The notion of a library as a warehouse for books is a cliché long due for retirement along with the shushing librarian — and yet as a narrative, it owes a lot to history.
The Nelson Public Library examines its own evolution in this, its centenary year, in partnership with Touchstones Nelson: Museum of Art and History. Turning Pages: Celebrating 100 Years of the Nelson Public Library runs September 12 to November 22, where a century of reading, public programming, galloping technology, and an expanding societal role is chronicled through timeline, text, historic images, illustrations, and audiovisual components.
A companion book complements the Gallery B exhibition. There will be an opening reception on Friday, September 11 from 6-9 p.m.
In order to follow COVID-19 safety guidelines, pre-registered participants will have 30 minutes to peruse the Gallery, talk with guest curator Anne DeGrace and Librarian Tracey Therrien, and collect a copy of the companion book. There will be a maximum of 10 people in Gallery A, 5 people in Gallery B and 10 people in the lobby area. Please email email@example.com or call 250-352-9813 to register.
It begins, of course, at the beginning.
“Yesterday a Miner reporter had considerable difficulty in making his way through the crowd of people gathered in the reading room to the librarian’s office,” wrote the Nelson Miner in 1899 of the fledgling library’s popularity.

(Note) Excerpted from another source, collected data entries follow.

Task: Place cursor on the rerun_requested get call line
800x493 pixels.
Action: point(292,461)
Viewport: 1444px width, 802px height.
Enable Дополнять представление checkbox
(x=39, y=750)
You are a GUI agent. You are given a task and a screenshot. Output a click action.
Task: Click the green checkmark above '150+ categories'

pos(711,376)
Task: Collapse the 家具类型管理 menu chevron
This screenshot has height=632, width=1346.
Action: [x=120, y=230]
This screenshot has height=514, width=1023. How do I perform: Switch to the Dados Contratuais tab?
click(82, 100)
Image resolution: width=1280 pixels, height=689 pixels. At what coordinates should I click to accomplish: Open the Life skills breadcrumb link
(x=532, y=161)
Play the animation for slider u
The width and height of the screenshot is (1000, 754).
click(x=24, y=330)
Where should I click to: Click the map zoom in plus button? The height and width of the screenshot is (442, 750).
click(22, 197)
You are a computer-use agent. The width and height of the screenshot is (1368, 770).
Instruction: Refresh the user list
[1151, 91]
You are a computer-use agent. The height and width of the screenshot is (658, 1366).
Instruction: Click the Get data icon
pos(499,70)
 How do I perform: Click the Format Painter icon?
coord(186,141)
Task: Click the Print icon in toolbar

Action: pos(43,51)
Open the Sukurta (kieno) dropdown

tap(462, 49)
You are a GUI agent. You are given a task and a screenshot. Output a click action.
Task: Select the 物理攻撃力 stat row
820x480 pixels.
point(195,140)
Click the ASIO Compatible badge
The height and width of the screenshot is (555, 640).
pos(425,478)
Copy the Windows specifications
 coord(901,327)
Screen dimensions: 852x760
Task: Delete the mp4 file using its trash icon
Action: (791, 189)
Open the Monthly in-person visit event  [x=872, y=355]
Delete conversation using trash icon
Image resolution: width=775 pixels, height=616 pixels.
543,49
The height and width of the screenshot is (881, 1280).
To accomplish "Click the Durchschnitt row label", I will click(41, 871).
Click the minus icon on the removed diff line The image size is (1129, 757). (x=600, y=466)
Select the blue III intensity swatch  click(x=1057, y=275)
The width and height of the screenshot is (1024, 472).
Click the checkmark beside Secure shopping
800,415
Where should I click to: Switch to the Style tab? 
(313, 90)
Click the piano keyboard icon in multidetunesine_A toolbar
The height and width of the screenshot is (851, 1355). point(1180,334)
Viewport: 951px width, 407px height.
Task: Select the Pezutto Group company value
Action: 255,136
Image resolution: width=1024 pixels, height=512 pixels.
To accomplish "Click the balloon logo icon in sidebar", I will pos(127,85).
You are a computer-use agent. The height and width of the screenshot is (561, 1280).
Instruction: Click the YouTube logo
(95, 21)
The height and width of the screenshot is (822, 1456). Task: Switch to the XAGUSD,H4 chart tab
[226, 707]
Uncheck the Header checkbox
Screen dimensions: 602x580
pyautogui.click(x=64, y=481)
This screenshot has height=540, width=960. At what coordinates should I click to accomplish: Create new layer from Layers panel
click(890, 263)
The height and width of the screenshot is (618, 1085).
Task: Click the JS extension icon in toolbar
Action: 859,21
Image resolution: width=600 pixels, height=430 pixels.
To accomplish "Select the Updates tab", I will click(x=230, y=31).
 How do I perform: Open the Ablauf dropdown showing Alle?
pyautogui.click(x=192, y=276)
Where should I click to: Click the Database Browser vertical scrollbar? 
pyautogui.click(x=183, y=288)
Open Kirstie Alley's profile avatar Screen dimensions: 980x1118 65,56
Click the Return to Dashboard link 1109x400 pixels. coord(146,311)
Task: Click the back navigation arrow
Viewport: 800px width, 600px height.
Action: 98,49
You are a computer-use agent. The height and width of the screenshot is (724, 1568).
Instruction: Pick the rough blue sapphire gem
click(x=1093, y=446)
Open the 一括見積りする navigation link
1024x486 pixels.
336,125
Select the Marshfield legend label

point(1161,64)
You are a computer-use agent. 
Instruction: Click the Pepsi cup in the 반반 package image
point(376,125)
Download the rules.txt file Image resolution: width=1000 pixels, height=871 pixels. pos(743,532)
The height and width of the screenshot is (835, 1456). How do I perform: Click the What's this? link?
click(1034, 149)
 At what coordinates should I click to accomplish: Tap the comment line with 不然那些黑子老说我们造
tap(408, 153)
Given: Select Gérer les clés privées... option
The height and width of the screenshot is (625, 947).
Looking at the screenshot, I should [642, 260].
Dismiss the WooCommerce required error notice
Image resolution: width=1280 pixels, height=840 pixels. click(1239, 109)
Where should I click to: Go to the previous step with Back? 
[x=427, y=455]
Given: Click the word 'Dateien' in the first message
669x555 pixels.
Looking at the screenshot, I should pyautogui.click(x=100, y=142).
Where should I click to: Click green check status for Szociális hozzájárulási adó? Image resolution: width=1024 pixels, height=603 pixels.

More than two decades would pass before the Nelson Library’s official incorporation in January 1920.
As a community institution, the Library began as a gatekeeper to a collection of books uneven both in content and access, but it would evolve into something much more inclusive.
Today, the Nelson Library embraces its role as a barrier-free community resource, social hub, and information provider and navigation service.
Both the Museum and Library aim to be players in the societal narrative by enabling learning opportunities about culture, decolonization, and all the different ways humans co-exist. In today’s narrative, everyone is welcome, books and collections are but a part of the story, and the library or museum are seldom quiet places.
It is through an understanding of the past that we examine our potential, which is why the Nelson Public Library centenary exhibition offers a rich opportunity as they craft the next chapter.